-- Set problem --
Extend the forum post below about the homemade foam-insulation curing oven, picking up right after its last sentence.

-- Text extract --
%%
Pat, Here is the text from the other post on the oven...

"The homemade oven is simple. I bought two 4x8 sheets of roofing insulation foam at the local home improvement store. This is they type with the aluminum backer bonded to it. Highly insulating and cheap. I cut into 2 4x4 and 4 2x4 sections and assembled a box. The corners are held with dowels pressed into the foam and then all corners taped with Al foil tape. on the roof was attached 3 rails of perferated angle iron to hang parts from. There is hole cut in one end the size of the reflector for my propane catalytic heater. This heats fast without a true open flame. Simple grill thermometer goes in the top. I have test fired it a few times and learned something. It heats very quick. The box needs to be assembled a bit loose. It expaned on heating and pulled the tape from corners allowing the heat to hit and melt foam on the edges. These problems started about 375 F, right before my 400 deg cure temp. Phase 2 of the build is in progress to correct these problems."
%%
-- Material --
%%
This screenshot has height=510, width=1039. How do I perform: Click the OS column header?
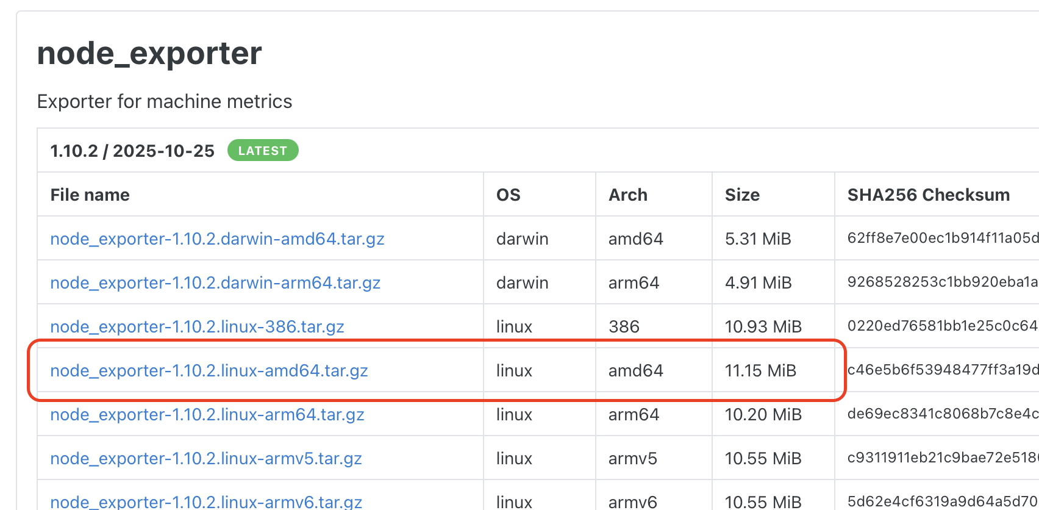point(509,195)
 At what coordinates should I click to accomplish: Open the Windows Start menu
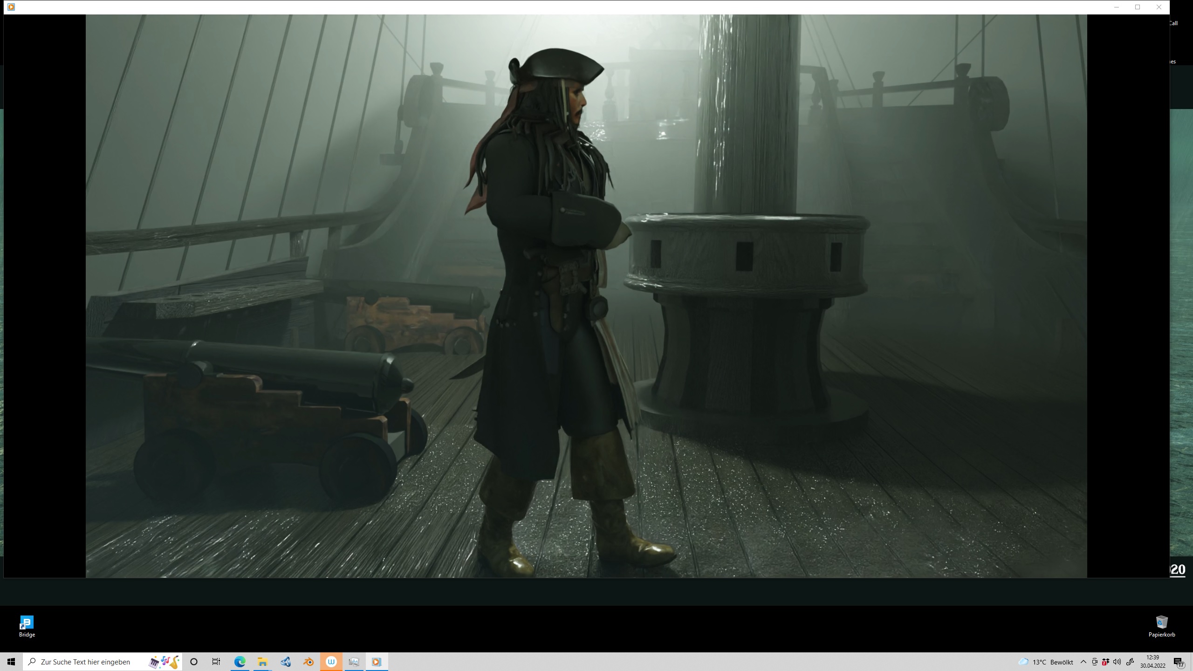(11, 662)
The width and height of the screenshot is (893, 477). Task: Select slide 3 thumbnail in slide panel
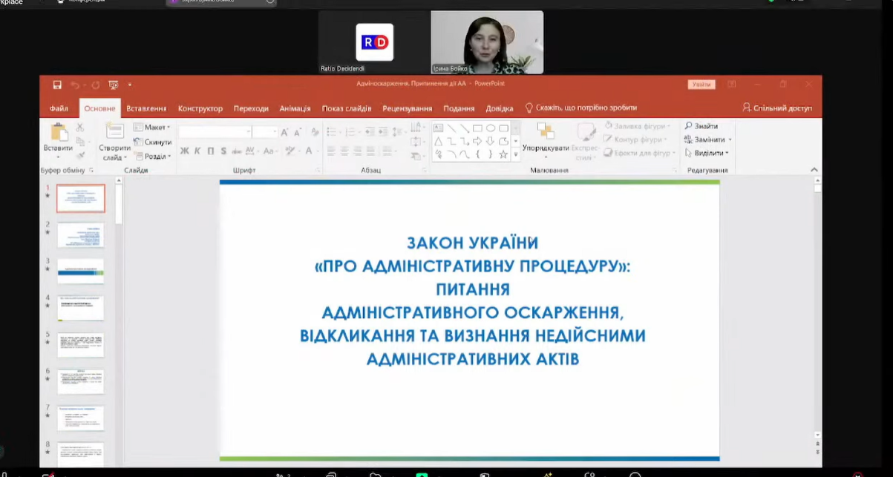[81, 272]
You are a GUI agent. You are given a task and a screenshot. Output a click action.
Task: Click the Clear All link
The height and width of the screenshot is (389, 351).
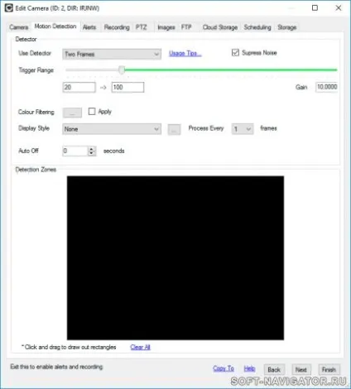coord(140,347)
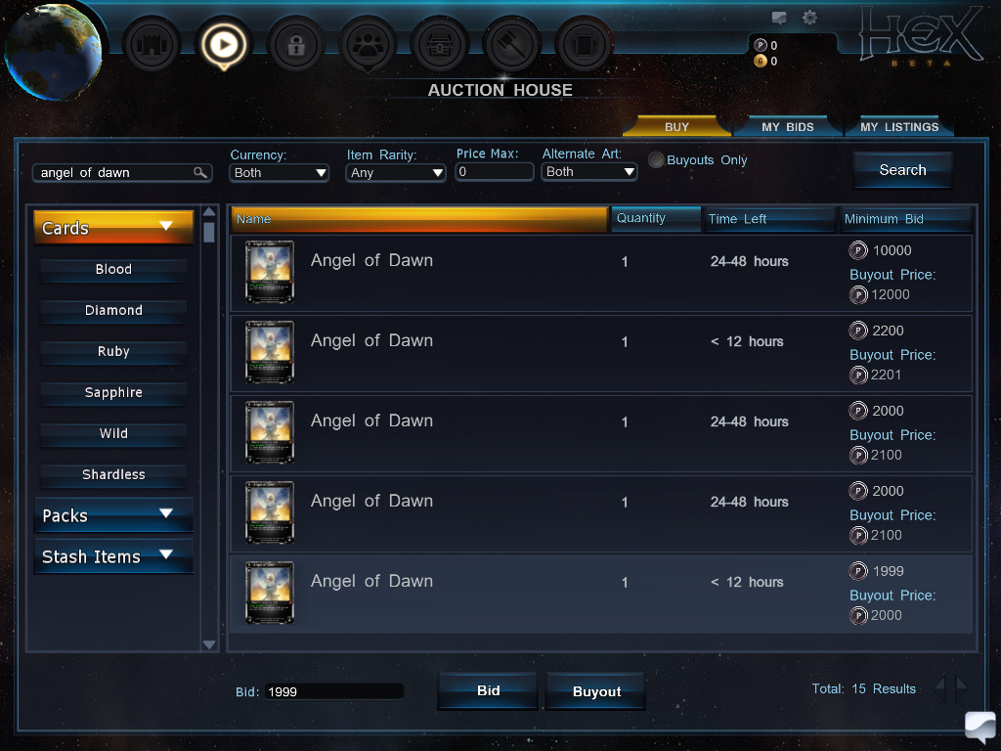This screenshot has height=751, width=1001.
Task: Select the gavel auction house icon
Action: 512,45
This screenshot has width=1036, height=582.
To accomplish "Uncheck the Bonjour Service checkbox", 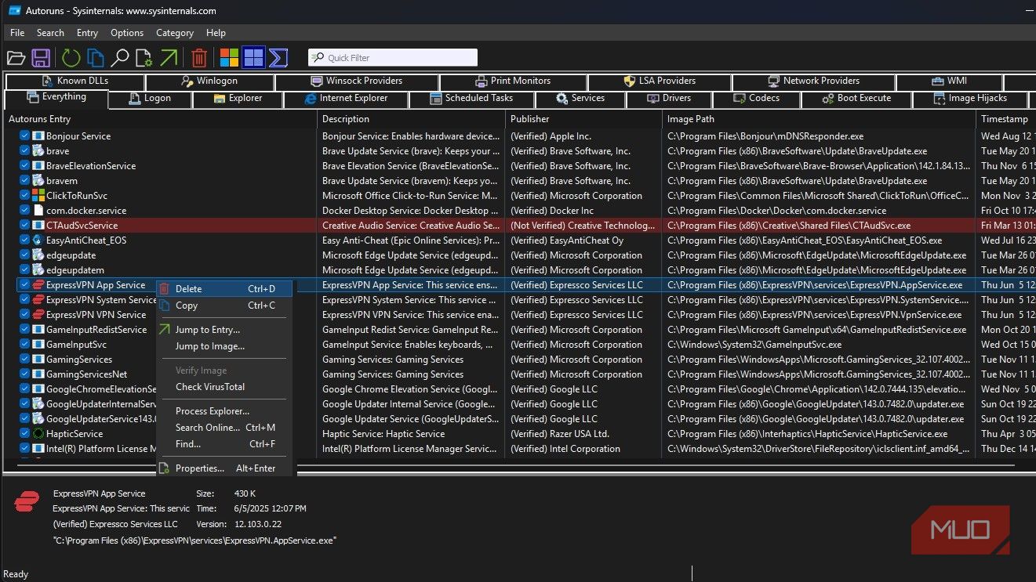I will pyautogui.click(x=24, y=136).
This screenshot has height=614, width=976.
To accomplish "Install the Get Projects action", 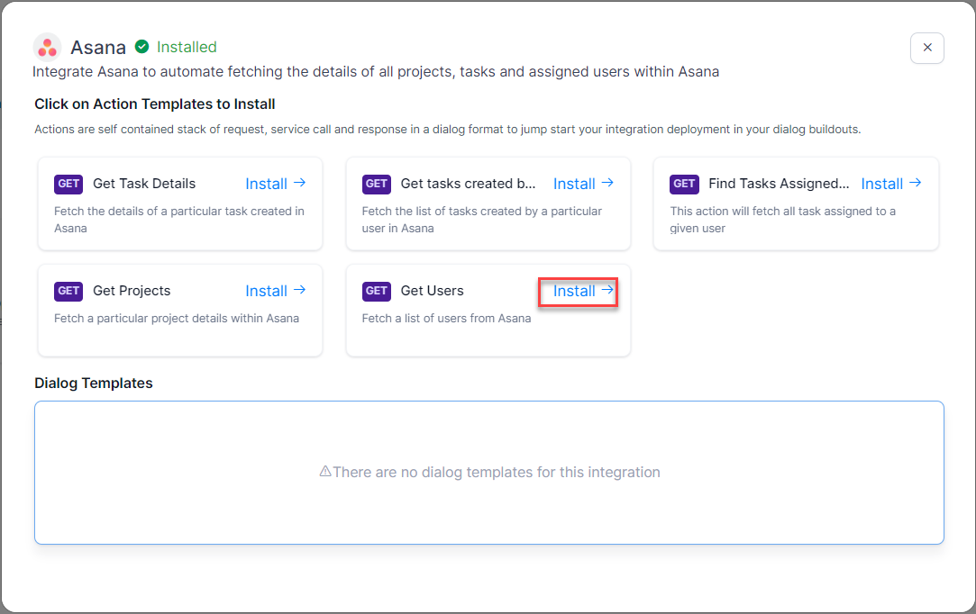I will pos(275,291).
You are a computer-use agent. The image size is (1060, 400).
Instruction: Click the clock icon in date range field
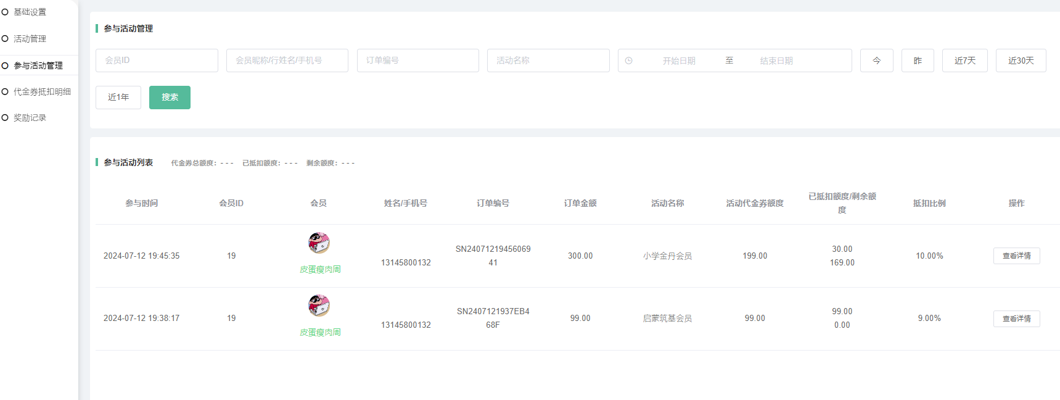628,60
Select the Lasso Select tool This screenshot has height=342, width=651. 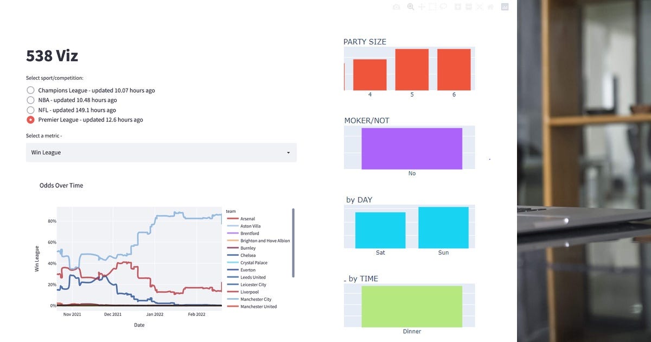tap(443, 7)
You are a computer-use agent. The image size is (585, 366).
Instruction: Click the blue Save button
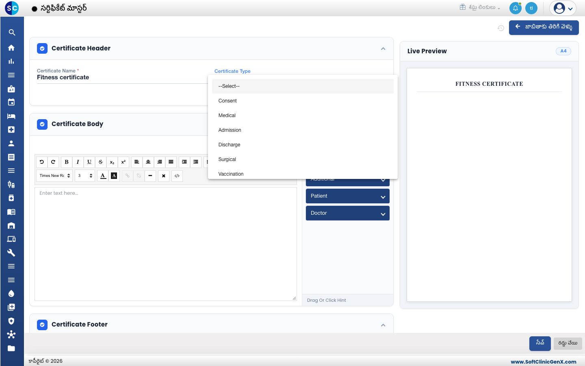(540, 343)
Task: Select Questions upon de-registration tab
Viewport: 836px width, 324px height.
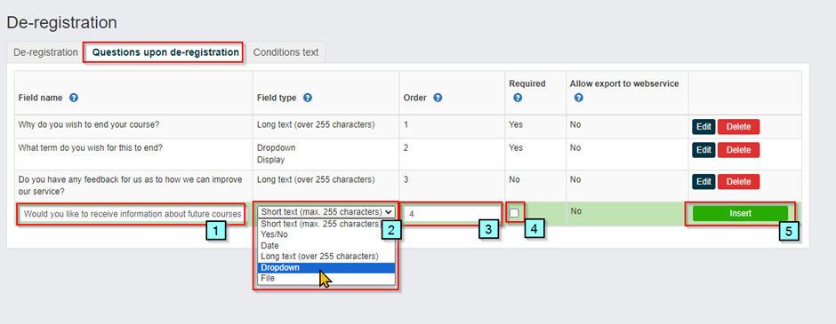Action: [165, 52]
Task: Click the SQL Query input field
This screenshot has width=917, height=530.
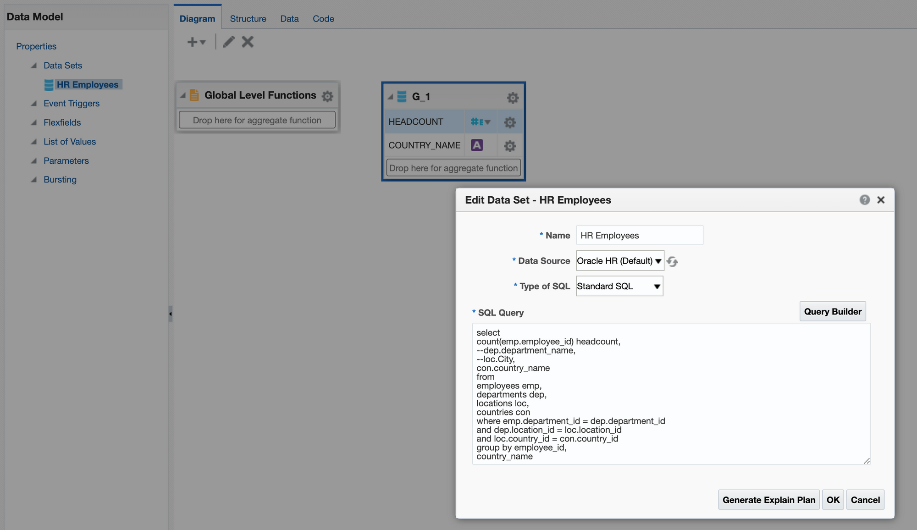Action: pos(670,392)
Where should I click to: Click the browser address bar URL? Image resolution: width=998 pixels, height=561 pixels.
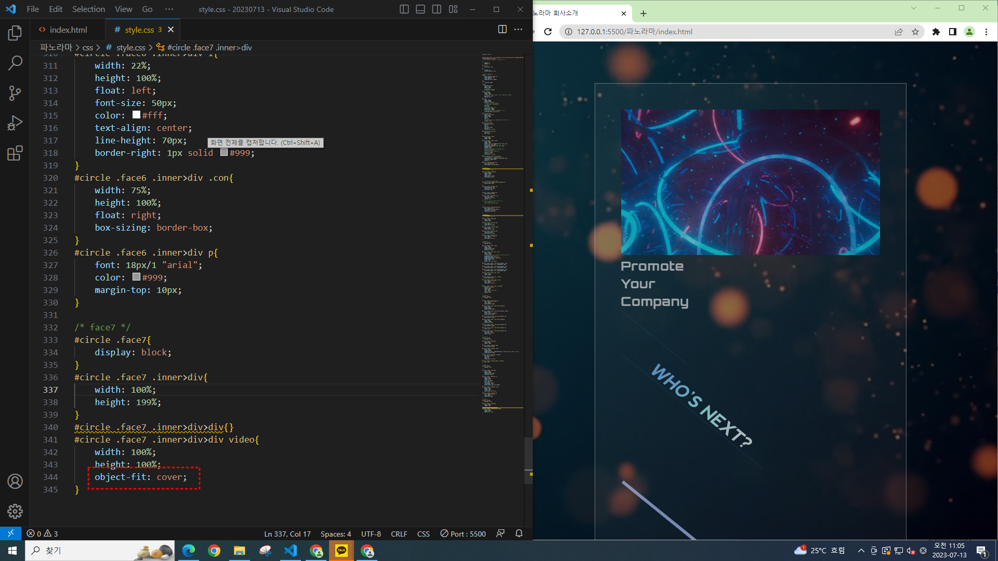pos(634,32)
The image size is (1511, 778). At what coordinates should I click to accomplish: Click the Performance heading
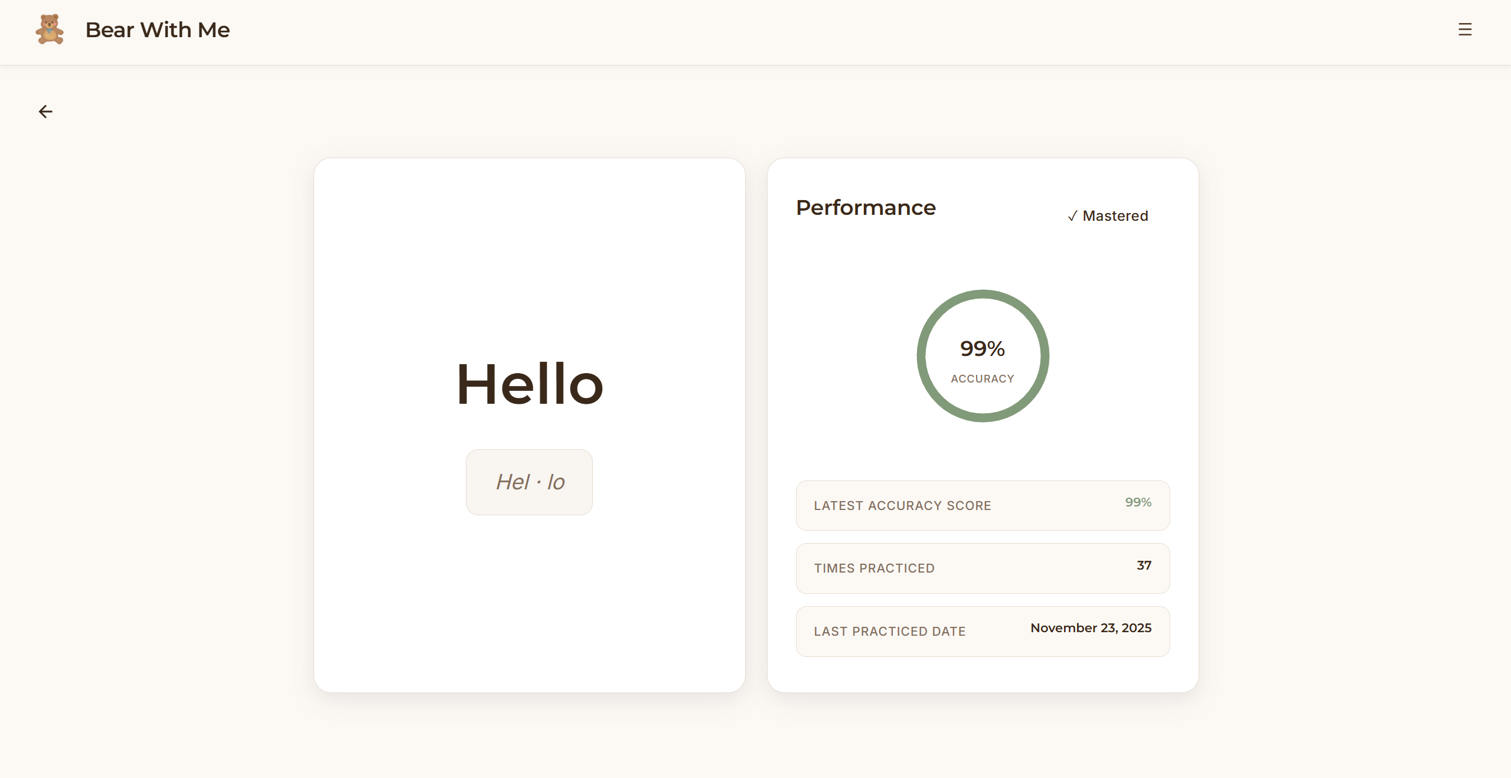[x=866, y=208]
%%
-- Response to this task --
I fixed the smoking problems by using aluminum tape and foil to place a double layer of insulation/reflector around all corners and edges. Just a slight wisp at curing temps but I am not sure this is not due to the powder baking. The box will fit those 48" bars with no problem. I had to build it large enough to fit the door frames. ITs also large enough to do bike frames and wheels. Yeah wheels. Stay tuned for that...

It is possible to cure one section at a time. I prefer to cure at once since it takes less total time. besides I don't need a 220V outlet for an oven and my box easily comes apart for storage. I just slide it under the deck and cover to keep the dirt out.

Yes it smells like burning plastic. Use outside or with proper ventiilation.

I have about $250 in the entire system. This is not including the propane tank which I swiped from my grill or the aircompressor and associated lines. Cost breakdown:

PC system with plugs tape etc $130
Misc powders $60 - about $10-15/each color.
Two sheets of insulation foam - $38
Propane heater $35

It would have cost me this much just to do the parts on my engine. I have not even gotten there. I used the POR paints instead. Time to go back and strip them.

The powders do not require a UV treatment. At least its not listed in the literature that came with them. The cure temp is dependent on the powder as well. The actual melt temp is near $350. You need to go just above this temp for a longer period of time to ensure that the surface underneath the powder is warm for adhesion. You can improperly cure the powder by melting it and not having it stick to the surface. I looked in the box and saw the powder melted near 250.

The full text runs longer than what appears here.